Dataset entries:
= = = = =

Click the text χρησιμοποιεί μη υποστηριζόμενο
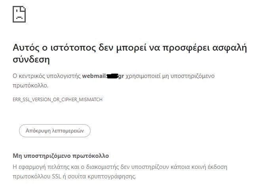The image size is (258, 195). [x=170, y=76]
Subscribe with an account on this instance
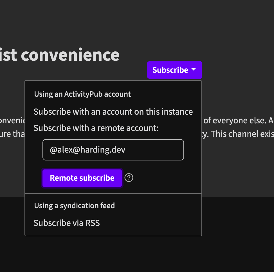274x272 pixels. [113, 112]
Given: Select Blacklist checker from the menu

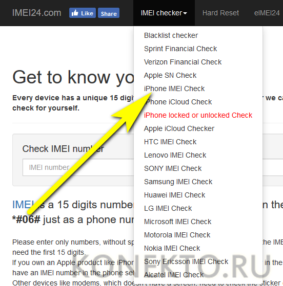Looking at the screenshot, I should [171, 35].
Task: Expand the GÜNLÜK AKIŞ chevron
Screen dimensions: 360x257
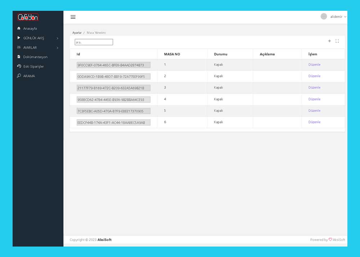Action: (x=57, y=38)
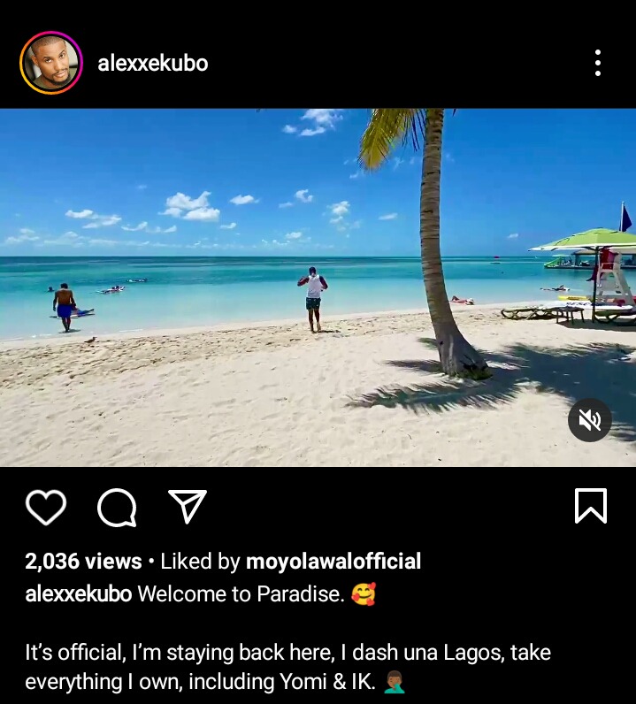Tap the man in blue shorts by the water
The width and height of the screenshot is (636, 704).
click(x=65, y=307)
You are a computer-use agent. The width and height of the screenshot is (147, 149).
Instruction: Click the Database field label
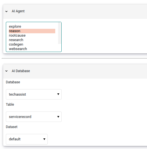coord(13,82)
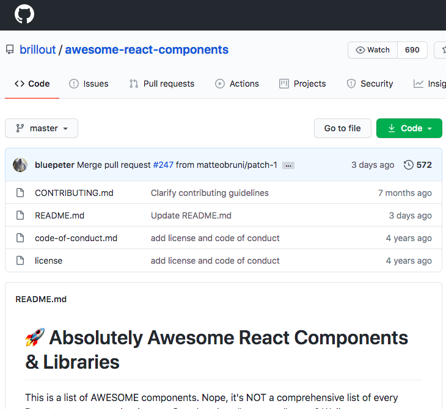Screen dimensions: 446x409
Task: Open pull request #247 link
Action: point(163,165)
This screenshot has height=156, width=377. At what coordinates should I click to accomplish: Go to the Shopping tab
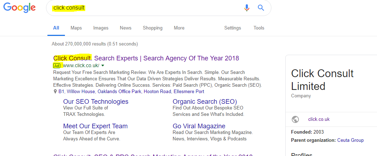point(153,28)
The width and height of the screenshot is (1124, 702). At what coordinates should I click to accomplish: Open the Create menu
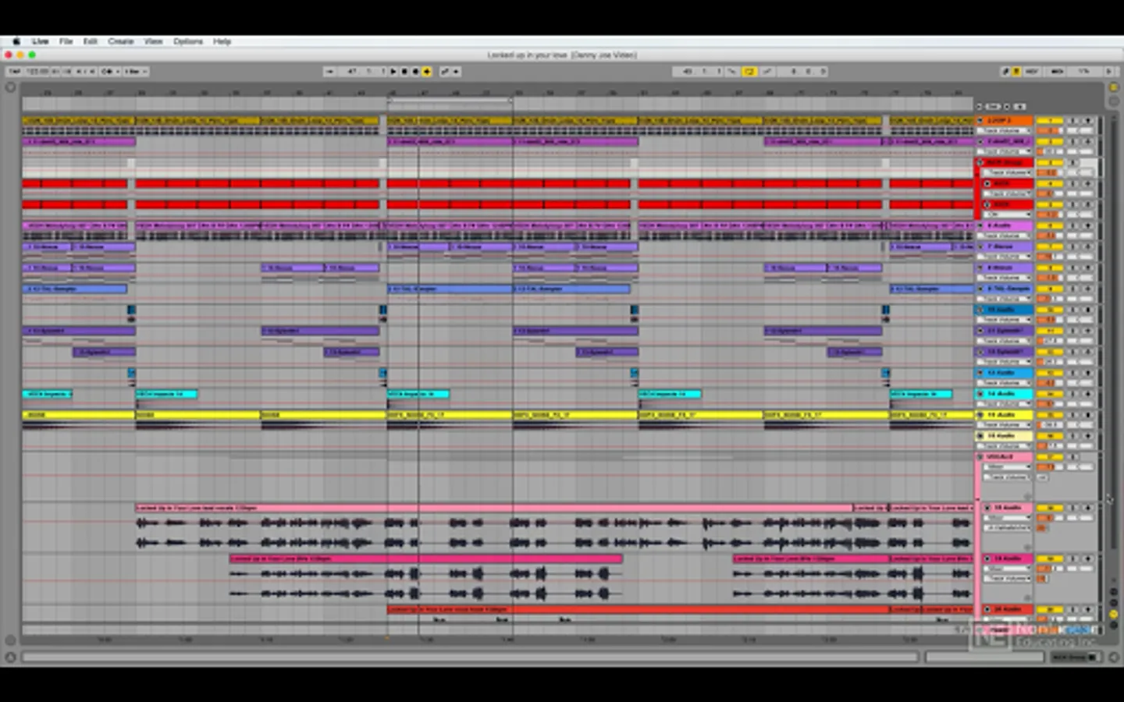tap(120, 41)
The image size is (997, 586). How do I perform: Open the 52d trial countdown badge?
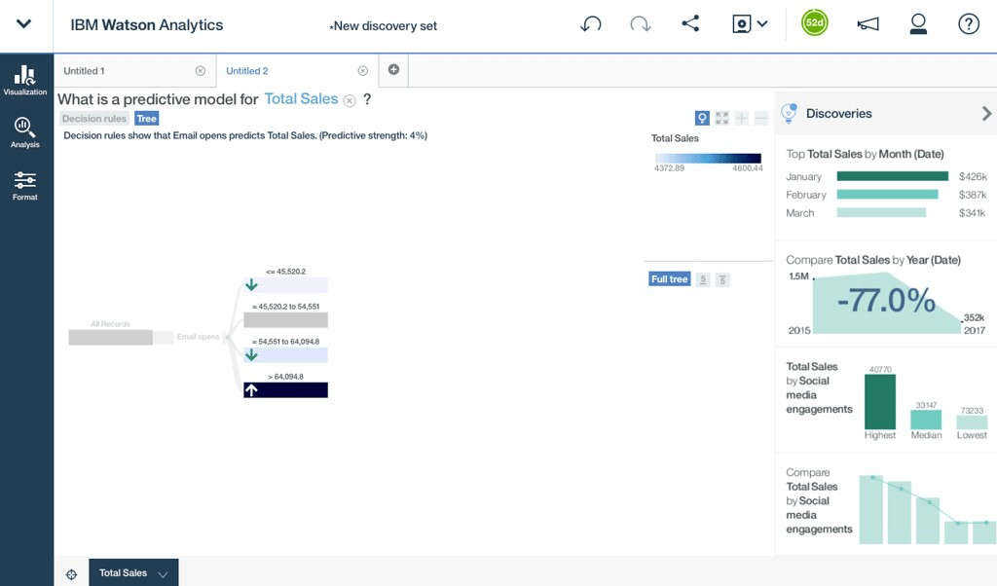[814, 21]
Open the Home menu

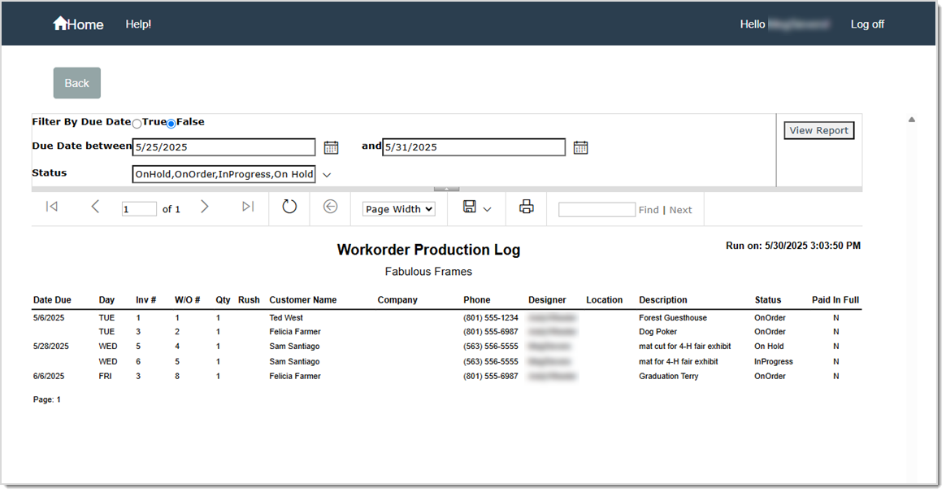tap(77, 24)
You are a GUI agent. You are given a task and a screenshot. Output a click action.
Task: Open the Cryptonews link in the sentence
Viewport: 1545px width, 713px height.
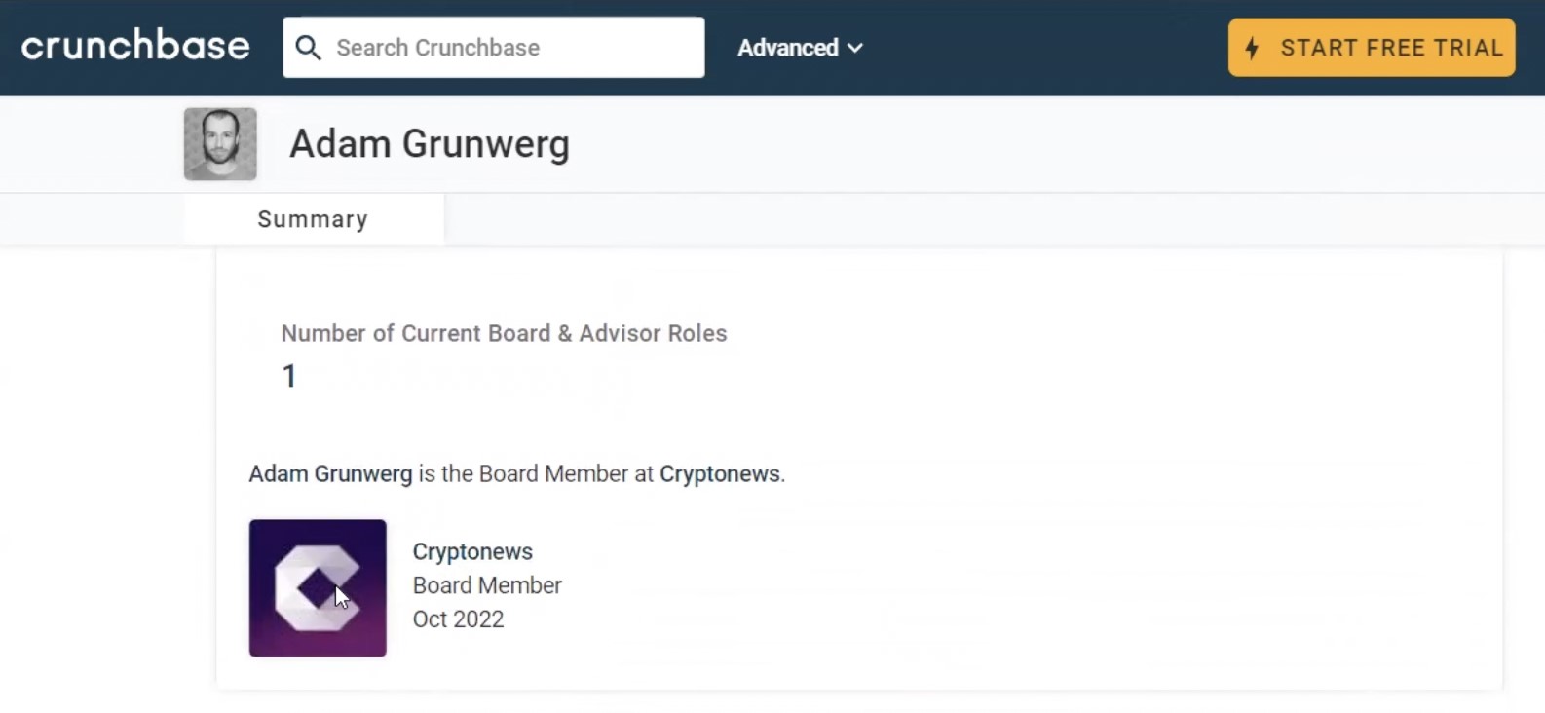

= = = = =

# What the task requires:
The preceding entries are to be returned verbatim, with every picture excluded.

# Completed task:
Click the text χρησιμοποιεί μη υποστηριζόμενο
The image size is (258, 195). [x=170, y=76]
Subscribe with an account on this instance
274x272 pixels. [113, 112]
Given: Select Blacklist checker from the menu

Looking at the screenshot, I should [171, 35].
Task: Expand the GÜNLÜK AKIŞ chevron
Screen dimensions: 360x257
Action: (x=57, y=38)
Tap the man in blue shorts by the water
The width and height of the screenshot is (636, 704).
click(x=65, y=307)
You are a computer-use agent. The width and height of the screenshot is (147, 149).
Instruction: Click the Database field label
coord(13,82)
Screen dimensions: 446x409
Task: Open pull request #247 link
Action: point(163,165)
This screenshot has height=156, width=377. At what coordinates should I click to accomplish: Go to the Shopping tab
point(153,28)
The width and height of the screenshot is (1124, 702). At what coordinates should I click to accomplish: Open the Create menu
tap(120, 41)
The image size is (997, 586). How do I perform: Open the 52d trial countdown badge?
[814, 21]
Open the Home menu

tap(77, 24)
You are a GUI agent. You are given a task and a screenshot. Output a click action.
Task: Open the Cryptonews link in the sentence
Viewport: 1545px width, 713px height.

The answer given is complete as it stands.